Monday, July 4, 2011

Sixth Anniversary and still Surprised

It was a surprise. I know I should have expected it- it was so inevitable. Yet, it came to be a surprise. It was just another normal day for me. I was sitting at my table, trying to complete my homework before 6 a.m, and I had no other thought in my mind. So naturally, i was surprised when my father came and slipped that day's newspaper in front of me. I ran my eyes over the names on the page(for it was the obituary that dad pointed to) and found none that I knew. May be because I wasn't looking for it. Dad had to point before I found it. There, the very first name in the very first column- Wafa Khaleel. My best friend since kindergarten. Well, I was surprised. I gave the paper back to Dad and continued writing my homework. Dad closed the book and gently patted my shoulder. 'No class today, dear. You can do it later.'

Of course, no class. the school had to honour her, so no class. I went back to my room, not knowing what to do. I was shocked, kind of, numb. I lied down, hugging a pillow. Memories came rushing through my mind but I couldn't cry. Not then, no, I couldn't. But later when I heard my mom sobbing, I felt the first tears welling up in my eyes. I should have expected it, I kept telling myself.Yet, however you expect it, death and birth can be the greatest surprises of your life. Especially when the person who has died is someone close to you, someone too dear to lose. It does not matter that she was ill all those days, very, very ill and almost hoping that death would take her away from all pain. Nothing matters when a dear friend is dragged away by death. It will be the most unpleasant surprise of your life.

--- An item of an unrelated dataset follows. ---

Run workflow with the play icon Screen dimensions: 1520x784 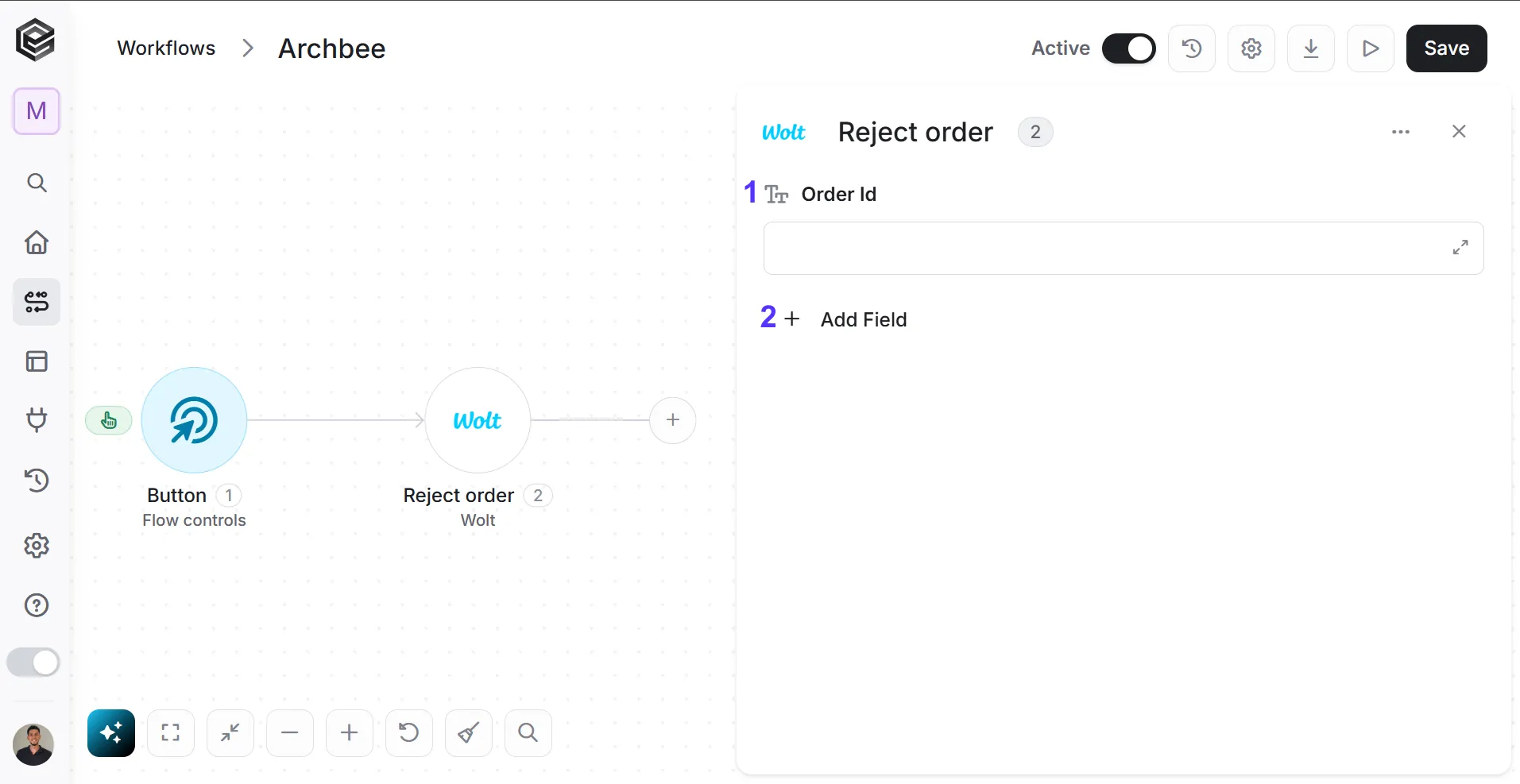click(1371, 48)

And so it was for me. My Wafa, with whom I'd my first lesson. My Wafa, with whom I shared lunch and drew pictures. My Wafa, with whom I played and talked and laughed and cried for about ten years. My Wafa, who had been fighting with one hell of a disease for the last two years of her life... In the end, she lost the battle. She was too tired to fight any longer. After all, blood and bone cancer is not too simple an opponent She lost her life, and I lost the best part of mine.

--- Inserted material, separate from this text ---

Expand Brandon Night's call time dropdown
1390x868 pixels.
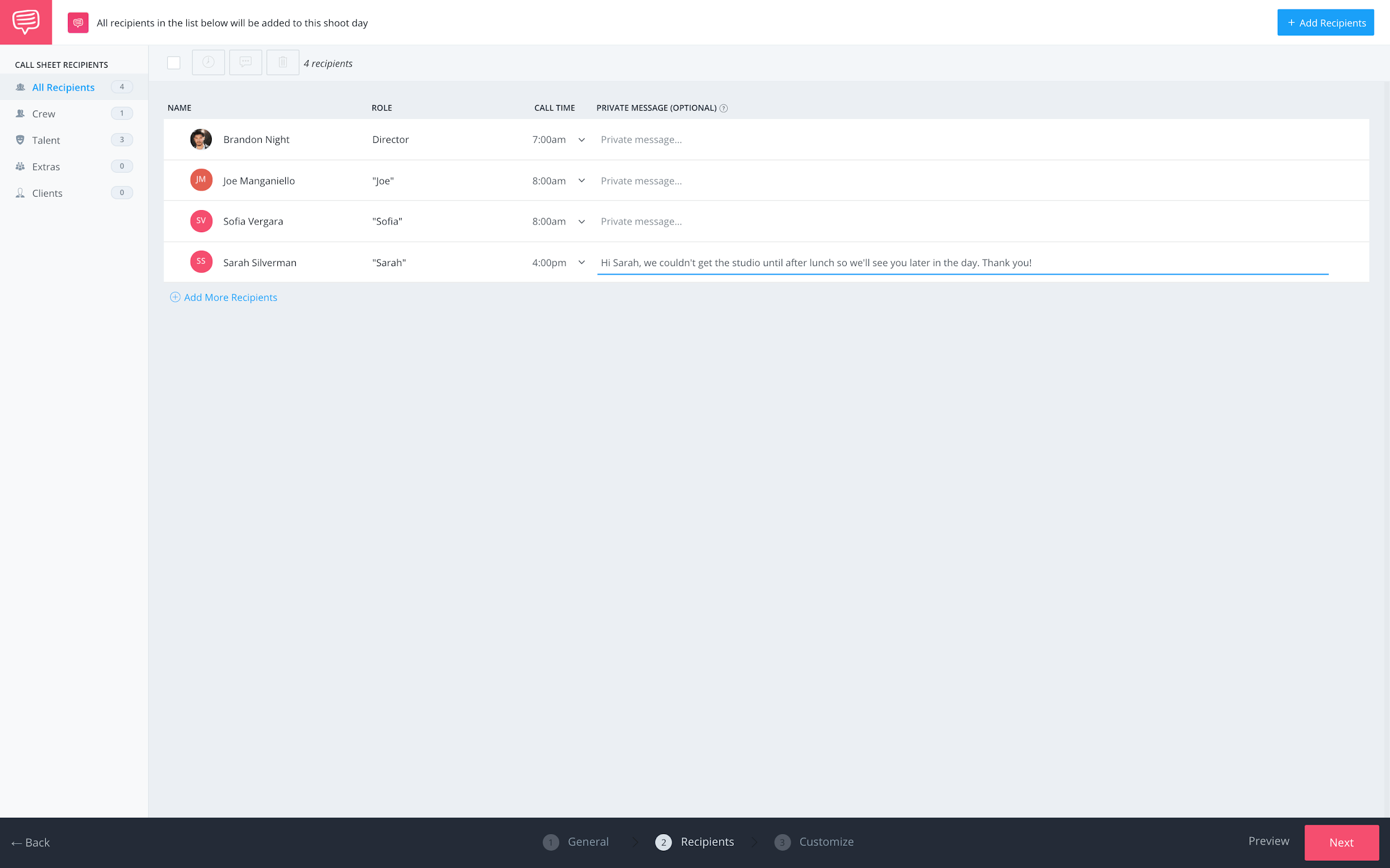pos(581,139)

I cried, but only a little. May be because I was too numb to realize the full impact of the news. Whatever the reason, I cried only a little then.But when I went to her house and saw the body, the loss I was about to suffer struck me completely, and I broke into tears. I sobbed uncontrollably. One of my friends fainted. I don't remember much of what followed. Life went on, though less colourful.

Now, it is July 5 again. Six years had passed since that unfortunate day, but I remember everything clearly as if it was only yesterday that we sat and talked. I remember all the weekend visits when she stopped coming to school. We talked without pause about school, teachers, friends and latest movies. I remember some visits more clearly than others. Certain things are struck in my memory. Like the fact that she liked mangoes and chocolates. And the time I had given her medicines. And how she had always won when we played Chinese  Checkers. And the day she told me how hard she had to try at times to stop from crying out of pain, as she knew it would upset her mother. I remember it all too well... Sometimes, it is a bit difficult to stop the tide of memories. Especially the sweet and sad ones.

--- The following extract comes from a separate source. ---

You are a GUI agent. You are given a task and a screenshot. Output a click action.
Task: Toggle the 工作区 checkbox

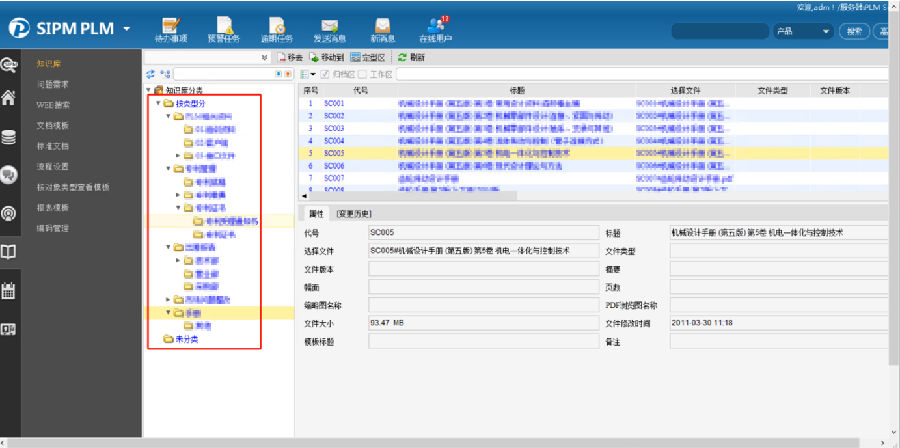pos(364,74)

They say time is the best healer. Well, I disagree. Years have flown since my dearest friend's departure from this world, but I'm yet to overcome the sorrow. I have lots of friends, but none who can make me forget her(not that I want to forget her). At times I turn to talk to her and when I realize that she is not with me, I feel the fresh stab of pain. Her death was, and is, a surprise for me. The wound is still fresh. And it will always be.